02 May 2023

JS Mill and the Despotism of Progress

Dr Deneen is Professor of Political Science at Notre Dame and a well-known writer on political theory from a conservative and Catholic POV.

From UnHerd

By Patrick Deneen, PhD

Conservatives have been fooled by his vision of liberty

In this oppressive era of hushed voices, furtive glances and underground resistance, it is little wonder that John Stuart Mill’s On Liberty has become an inspiration and a recourse for a new generation. Since its publication in 1859, Mill’s brief on behalf of liberty of speech, opinion, expression and action has become a rallying philosophy for those experiencing conditions of constraint, limitation, and oppression — whether political, social, religious, academic or interpersonal. A century and a half after his death, Mill’s argument on behalf of an “atmosphere of freedom”, limited only when words or actions result in harm, is the governing philosophy of the liberal order.

Yet while Mill’s text was written as a defence of the requisite conditions for a liberal society, today it is self-described conservatives who are most likely to invoke its arguments. If it was the free-thinkers in the Victorian era who were likely to be “canceled” by religious traditionalists — the source of most immediate concern for Mill — today the situation is the opposite. Conservatives and “classical liberals” of various stripes today regularly invoke Mill as a refutation against the oppressiveness of the progressives. One of America’s more prominent religious conservatives, the Catholic legal theorist Robert George of Princeton University, has become among the most prominent of Millian free speech defenders. “[We should] go back to John Stuart Mill,” he characteristically suggested last year. “Having legal protection for free, robust discourse in place is one thing, and it’s a very important thing, and it’s, as I say, a necessary thing, but it’s not sufficient. In addition to those legal norms protecting free speech, we need to build a culture of free speech.”

However, it is far from clear that Mill would be pleased by these new admirers of his work. Indeed, there’s good reason to believe Mill would be deeply gratified by the new progressive hegemony his arguments have produced. Mill’s case on behalf of liberty was not, as today’s conservatives and libertarians mistakenly believe, an argument for freedom of expression as an end in itself, but rather, a means toward a further end: regime change. The regime he hoped to overturn was the custom-bound society of Victorian England, as well as the traditional civilisation of the West more broadly, particularly its classical and Christian inheritance. The regime he hoped to usher in was none other than the progressivism that now dominates the major institutions of the West.

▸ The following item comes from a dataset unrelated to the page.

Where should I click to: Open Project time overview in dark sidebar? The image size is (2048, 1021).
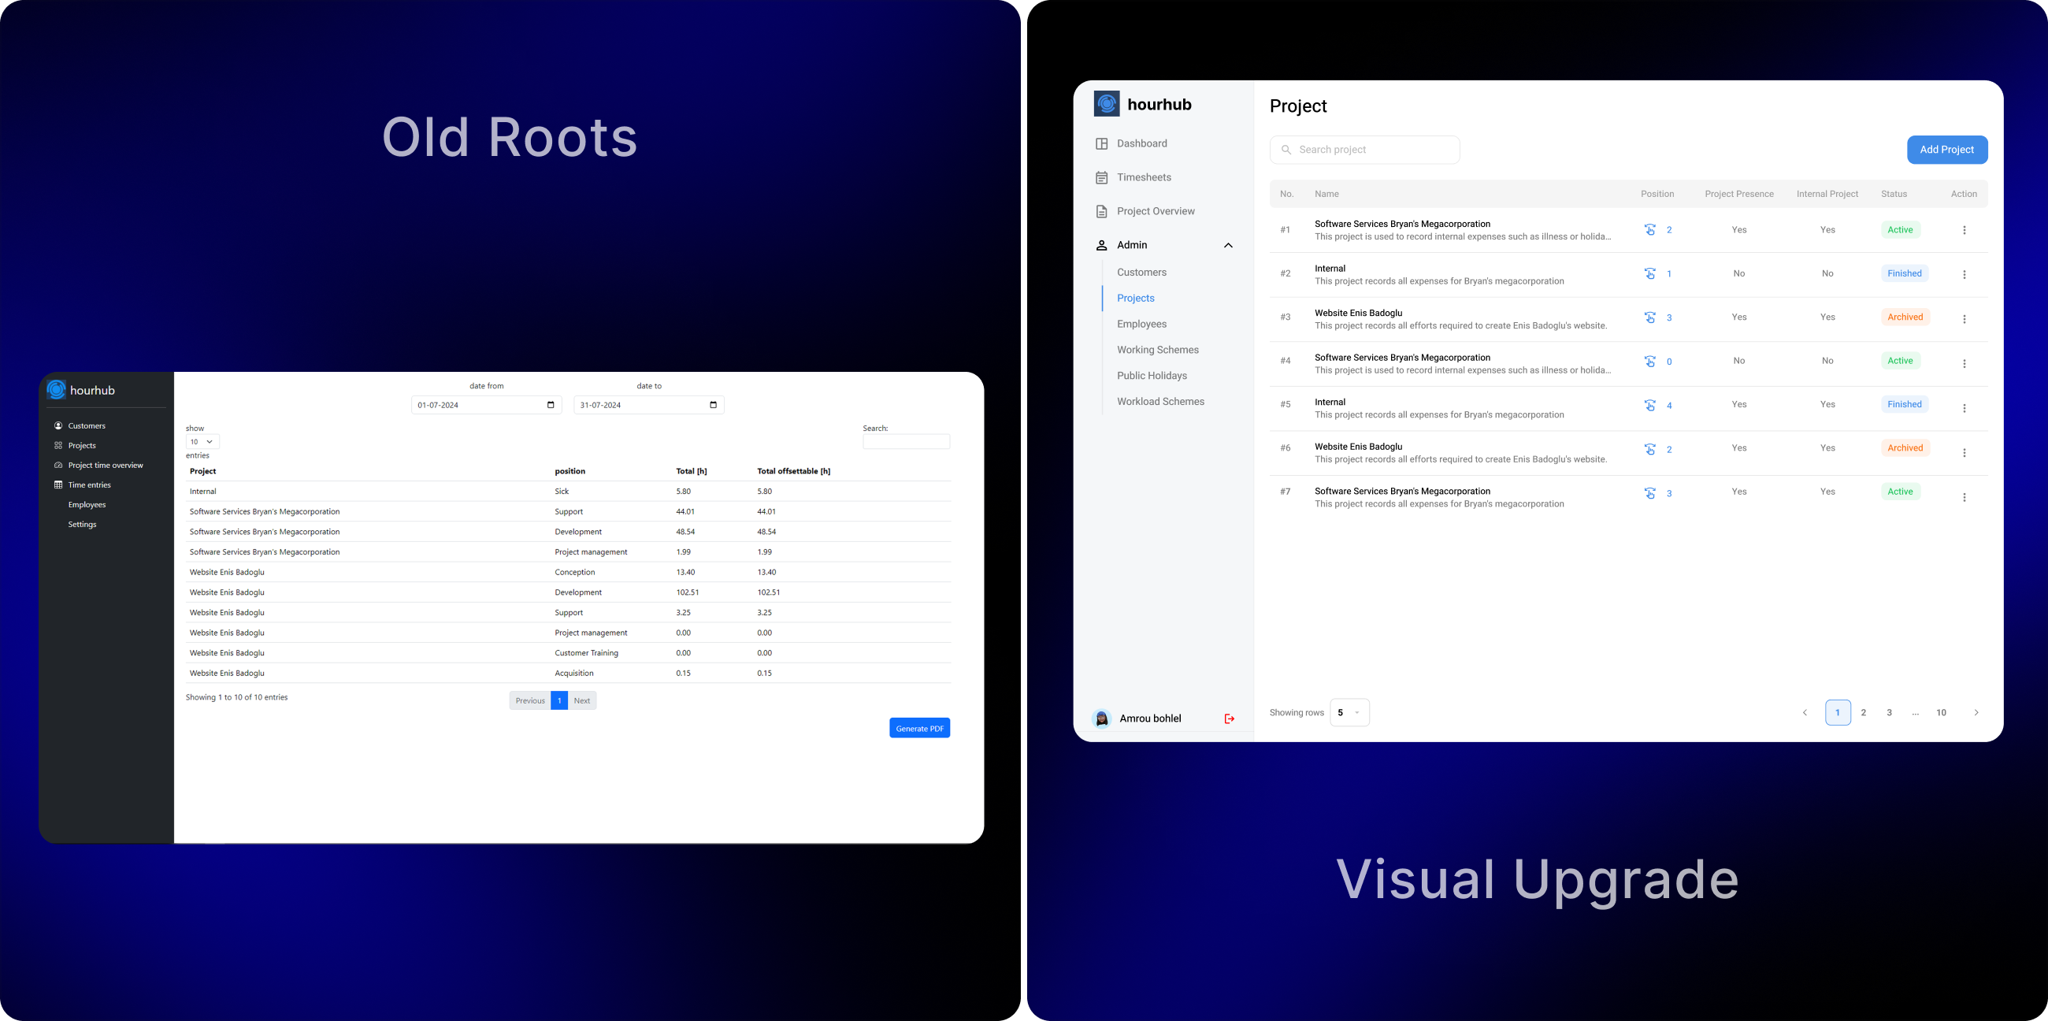105,465
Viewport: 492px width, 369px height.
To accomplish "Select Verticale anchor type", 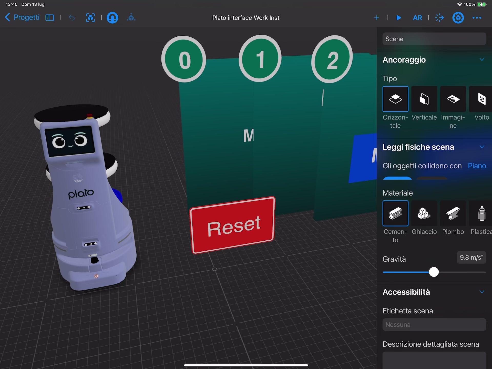I will [424, 99].
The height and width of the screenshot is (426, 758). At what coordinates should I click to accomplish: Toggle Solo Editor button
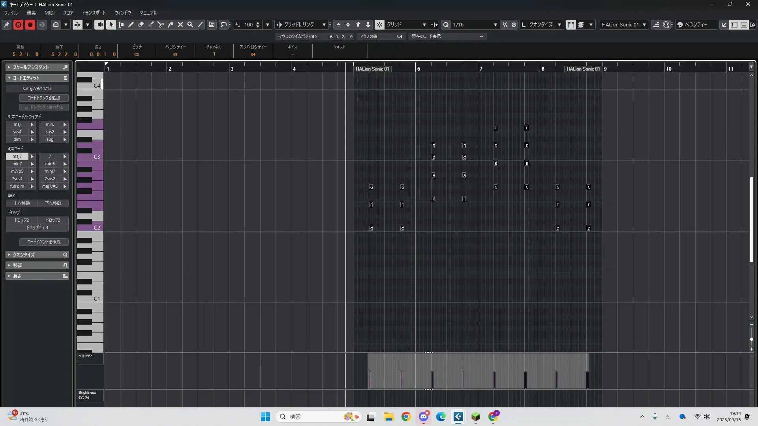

Throughout his text, Mill is clear that liberty is a means of displacing what he called “the despotism of custom”. Robert George is correct that Mill’s concern was less the narrowly legal defence of free speech, expression and action, and more a worry about the spectre of social conformity. Mill begins his text by arguing that an earlier generation of philosophers and political actors had secured formal liberalism — limited government and political representation of the demos. He observed that formal liberty was ultimately useless in a society that remained bound by traditional opinion — the social “tyranny of the majority”. His aim, then, was to secure the social conditions of liberty, aligning an increasingly liberal political order with what were less liberal civic, social and private domains.

Social conformity for Mill took a particular form: the untoward social dominance of the many over a small minority of people who were marked by distinctive features of “individuality”. The oppression he decried percolated from the bottom-up, an informal but nevertheless pervasive way of life that was reflected in society’s customary practices. In Mill’s Victorian era, such customs included what might still be categorised as “manners and morals”, regulating informally but powerfully everything from dress to forms of address, table manners to social comportment, expectations of church attendance to avoidance of visible vices. Of course, it also involved social conformity to traditional sexual roles and behaviour, distinguishing between men and women, exerting strong pressure toward marriage, and dispersing the norm that marriage was the necessary institution in which children were born and sheltered, provided for by the man and typically raised primarily by the mother. This web of social expectations constituted a form of “despotism”, and for Mill, its source and most powerful enforcer was everyday people. His philosophy was an argument of how to liberate the unique, inventive, free-thinking few from the oppression of the herd-like, tradition-bound, narrow and unadventurous many. Liberty was the means of moving the social order from one that was conservative to one that was liberationist.